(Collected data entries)
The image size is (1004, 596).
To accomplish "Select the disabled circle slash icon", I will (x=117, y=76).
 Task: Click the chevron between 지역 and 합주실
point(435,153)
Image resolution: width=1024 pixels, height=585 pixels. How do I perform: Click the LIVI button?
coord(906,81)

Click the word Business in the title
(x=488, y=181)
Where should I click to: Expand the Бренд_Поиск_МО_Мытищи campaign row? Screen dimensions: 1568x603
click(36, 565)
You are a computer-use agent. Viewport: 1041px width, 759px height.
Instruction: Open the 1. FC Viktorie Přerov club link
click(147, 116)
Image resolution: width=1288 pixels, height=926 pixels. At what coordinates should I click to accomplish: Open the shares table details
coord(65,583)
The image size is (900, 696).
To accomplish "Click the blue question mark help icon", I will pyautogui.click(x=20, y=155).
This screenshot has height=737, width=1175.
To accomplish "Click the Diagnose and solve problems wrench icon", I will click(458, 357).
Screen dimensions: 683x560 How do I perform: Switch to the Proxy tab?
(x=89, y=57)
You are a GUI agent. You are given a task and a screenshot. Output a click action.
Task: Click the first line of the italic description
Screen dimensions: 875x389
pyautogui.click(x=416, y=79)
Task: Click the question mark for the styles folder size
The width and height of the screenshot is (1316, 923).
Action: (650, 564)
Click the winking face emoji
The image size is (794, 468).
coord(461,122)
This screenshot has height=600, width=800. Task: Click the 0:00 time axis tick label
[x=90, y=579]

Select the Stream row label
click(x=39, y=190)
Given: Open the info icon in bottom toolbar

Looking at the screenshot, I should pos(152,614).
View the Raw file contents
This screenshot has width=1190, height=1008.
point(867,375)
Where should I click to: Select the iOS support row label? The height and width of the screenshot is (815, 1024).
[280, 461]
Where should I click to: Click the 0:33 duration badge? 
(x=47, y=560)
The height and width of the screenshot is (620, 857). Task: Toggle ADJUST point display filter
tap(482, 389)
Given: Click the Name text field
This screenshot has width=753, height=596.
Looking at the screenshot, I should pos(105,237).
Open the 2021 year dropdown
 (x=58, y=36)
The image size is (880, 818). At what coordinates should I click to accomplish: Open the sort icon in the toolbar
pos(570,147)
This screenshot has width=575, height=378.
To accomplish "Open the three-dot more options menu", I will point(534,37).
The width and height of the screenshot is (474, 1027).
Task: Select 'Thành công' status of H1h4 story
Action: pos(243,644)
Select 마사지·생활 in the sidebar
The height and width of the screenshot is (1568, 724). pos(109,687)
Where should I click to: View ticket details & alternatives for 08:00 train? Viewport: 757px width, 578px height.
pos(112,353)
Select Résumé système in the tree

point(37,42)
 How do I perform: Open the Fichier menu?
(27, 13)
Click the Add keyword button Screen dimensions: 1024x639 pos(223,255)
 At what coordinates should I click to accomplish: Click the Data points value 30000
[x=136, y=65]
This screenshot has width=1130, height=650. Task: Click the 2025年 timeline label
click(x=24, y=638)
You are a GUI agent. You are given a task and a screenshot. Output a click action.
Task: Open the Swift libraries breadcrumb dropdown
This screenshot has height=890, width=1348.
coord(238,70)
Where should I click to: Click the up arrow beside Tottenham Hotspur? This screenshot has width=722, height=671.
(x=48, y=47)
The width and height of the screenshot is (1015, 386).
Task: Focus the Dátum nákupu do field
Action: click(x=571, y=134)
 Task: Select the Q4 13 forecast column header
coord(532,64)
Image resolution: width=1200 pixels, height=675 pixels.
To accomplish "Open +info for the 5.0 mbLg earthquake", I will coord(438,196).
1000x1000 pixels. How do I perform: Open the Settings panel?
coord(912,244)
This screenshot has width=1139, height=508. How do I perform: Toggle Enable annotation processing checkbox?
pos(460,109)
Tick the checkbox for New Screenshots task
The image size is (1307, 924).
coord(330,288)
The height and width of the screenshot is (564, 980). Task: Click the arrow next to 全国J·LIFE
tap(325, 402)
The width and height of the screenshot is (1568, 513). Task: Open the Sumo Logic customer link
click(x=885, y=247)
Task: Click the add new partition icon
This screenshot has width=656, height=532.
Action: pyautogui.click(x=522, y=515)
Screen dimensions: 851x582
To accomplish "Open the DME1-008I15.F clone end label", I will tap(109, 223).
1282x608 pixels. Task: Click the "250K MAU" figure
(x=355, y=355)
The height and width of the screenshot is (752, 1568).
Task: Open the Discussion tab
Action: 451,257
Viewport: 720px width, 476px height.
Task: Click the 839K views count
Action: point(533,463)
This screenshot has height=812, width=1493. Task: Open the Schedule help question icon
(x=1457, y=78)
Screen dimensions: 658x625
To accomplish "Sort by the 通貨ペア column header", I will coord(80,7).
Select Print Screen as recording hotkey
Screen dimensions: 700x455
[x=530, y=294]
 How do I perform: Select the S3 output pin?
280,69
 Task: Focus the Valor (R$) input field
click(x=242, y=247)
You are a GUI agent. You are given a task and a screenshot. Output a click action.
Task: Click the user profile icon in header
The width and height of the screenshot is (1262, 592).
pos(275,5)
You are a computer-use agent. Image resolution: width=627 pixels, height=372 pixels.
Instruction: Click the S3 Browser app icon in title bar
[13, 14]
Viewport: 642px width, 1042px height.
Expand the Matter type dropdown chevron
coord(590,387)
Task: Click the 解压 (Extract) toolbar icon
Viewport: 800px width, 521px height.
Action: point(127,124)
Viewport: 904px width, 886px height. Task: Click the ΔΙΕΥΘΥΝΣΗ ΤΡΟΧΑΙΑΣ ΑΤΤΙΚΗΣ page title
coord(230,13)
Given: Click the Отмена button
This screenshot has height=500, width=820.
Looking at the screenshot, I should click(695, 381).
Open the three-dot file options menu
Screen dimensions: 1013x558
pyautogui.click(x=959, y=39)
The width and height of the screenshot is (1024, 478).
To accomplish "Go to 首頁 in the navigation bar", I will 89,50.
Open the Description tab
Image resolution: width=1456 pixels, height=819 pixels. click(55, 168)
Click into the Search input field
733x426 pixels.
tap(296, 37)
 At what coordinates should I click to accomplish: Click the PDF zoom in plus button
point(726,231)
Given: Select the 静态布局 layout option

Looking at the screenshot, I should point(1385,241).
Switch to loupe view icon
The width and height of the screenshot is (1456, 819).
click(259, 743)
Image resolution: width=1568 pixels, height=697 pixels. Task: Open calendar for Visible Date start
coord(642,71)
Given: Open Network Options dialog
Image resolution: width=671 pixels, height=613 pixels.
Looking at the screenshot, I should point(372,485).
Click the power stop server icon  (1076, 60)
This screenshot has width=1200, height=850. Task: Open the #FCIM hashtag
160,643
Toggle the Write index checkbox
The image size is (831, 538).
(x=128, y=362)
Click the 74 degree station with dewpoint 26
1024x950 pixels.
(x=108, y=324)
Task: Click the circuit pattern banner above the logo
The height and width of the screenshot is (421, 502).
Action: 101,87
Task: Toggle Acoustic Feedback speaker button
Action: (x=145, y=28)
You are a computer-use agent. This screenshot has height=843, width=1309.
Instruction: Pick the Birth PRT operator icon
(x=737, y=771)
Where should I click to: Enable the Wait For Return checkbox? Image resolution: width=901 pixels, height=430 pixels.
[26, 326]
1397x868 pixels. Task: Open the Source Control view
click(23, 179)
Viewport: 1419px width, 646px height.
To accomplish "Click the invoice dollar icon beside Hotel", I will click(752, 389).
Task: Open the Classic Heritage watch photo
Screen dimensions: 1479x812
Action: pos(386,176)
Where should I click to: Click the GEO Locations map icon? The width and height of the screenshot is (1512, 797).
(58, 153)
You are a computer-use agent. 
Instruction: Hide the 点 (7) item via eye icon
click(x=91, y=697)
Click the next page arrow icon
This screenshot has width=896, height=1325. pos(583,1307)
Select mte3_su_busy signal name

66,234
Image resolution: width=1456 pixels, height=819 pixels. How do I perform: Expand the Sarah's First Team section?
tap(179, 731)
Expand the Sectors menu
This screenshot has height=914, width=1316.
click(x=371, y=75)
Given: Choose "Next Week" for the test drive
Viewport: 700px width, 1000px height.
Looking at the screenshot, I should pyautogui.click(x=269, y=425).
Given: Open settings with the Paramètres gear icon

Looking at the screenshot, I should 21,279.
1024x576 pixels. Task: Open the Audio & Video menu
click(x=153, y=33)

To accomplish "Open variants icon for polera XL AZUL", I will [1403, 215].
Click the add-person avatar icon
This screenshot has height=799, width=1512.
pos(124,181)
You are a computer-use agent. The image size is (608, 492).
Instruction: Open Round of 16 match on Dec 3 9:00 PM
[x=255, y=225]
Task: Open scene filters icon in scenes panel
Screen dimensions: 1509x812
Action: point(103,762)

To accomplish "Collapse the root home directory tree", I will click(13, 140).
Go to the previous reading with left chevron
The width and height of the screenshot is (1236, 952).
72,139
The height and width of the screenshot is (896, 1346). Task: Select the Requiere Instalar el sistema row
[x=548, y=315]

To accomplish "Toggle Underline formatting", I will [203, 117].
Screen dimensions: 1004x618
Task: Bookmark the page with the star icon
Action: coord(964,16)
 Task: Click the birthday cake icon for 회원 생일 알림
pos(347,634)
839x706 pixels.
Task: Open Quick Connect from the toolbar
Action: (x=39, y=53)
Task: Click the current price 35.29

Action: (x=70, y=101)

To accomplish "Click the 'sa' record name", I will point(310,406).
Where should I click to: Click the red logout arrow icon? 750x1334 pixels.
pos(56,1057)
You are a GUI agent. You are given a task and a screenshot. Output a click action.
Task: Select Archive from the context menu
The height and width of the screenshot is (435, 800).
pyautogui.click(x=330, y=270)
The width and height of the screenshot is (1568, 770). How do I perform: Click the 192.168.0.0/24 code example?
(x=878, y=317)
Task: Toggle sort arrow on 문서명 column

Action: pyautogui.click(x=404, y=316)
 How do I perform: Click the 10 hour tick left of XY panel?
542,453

WORK TASK → The lines to extract from the data above begin with the line containing "Task: Click the chevron between 지역 and 합주실" and end with the line containing "This screenshot has width=575, height=378.". Extract them exactly, including both.

FINISHED EXERCISE →
 Task: Click the chevron between 지역 and 합주실
point(435,153)
Image resolution: width=1024 pixels, height=585 pixels. How do I perform: Click the LIVI button?
coord(906,81)

Click the word Business in the title
(x=488, y=181)
Where should I click to: Expand the Бренд_Поиск_МО_Мытищи campaign row? Screen dimensions: 1568x603
click(36, 565)
You are a computer-use agent. Viewport: 1041px width, 759px height.
Instruction: Open the 1. FC Viktorie Přerov club link
click(147, 116)
Image resolution: width=1288 pixels, height=926 pixels. At what coordinates should I click to accomplish: Open the shares table details
coord(65,583)
The image size is (900, 696).
To accomplish "Click the blue question mark help icon", I will pyautogui.click(x=20, y=155).
This screenshot has height=737, width=1175.
To accomplish "Click the Diagnose and solve problems wrench icon", I will click(458, 357).
Screen dimensions: 683x560 How do I perform: Switch to the Proxy tab?
(x=89, y=57)
You are a GUI agent. You are given a task and a screenshot. Output a click action.
Task: Click the first line of the italic description
Screen dimensions: 875x389
pyautogui.click(x=416, y=79)
Task: Click the question mark for the styles folder size
The width and height of the screenshot is (1316, 923).
Action: (650, 564)
Click the winking face emoji
The image size is (794, 468).
coord(461,122)
This screenshot has height=600, width=800. Task: Click the 0:00 time axis tick label
[x=90, y=579]

Select the Stream row label
click(x=39, y=190)
Given: Open the info icon in bottom toolbar

Looking at the screenshot, I should pos(152,614).
View the Raw file contents
This screenshot has width=1190, height=1008.
point(867,375)
Where should I click to: Select the iOS support row label? The height and width of the screenshot is (815, 1024).
[280, 461]
Where should I click to: Click the 0:33 duration badge? 
(x=47, y=560)
The height and width of the screenshot is (620, 857). Task: Toggle ADJUST point display filter
tap(482, 389)
Given: Click the Name text field
This screenshot has width=753, height=596.
Looking at the screenshot, I should pos(105,237).
Open the 2021 year dropdown
 (x=58, y=36)
The image size is (880, 818). At what coordinates should I click to accomplish: Open the sort icon in the toolbar
pos(570,147)
This screenshot has width=575, height=378.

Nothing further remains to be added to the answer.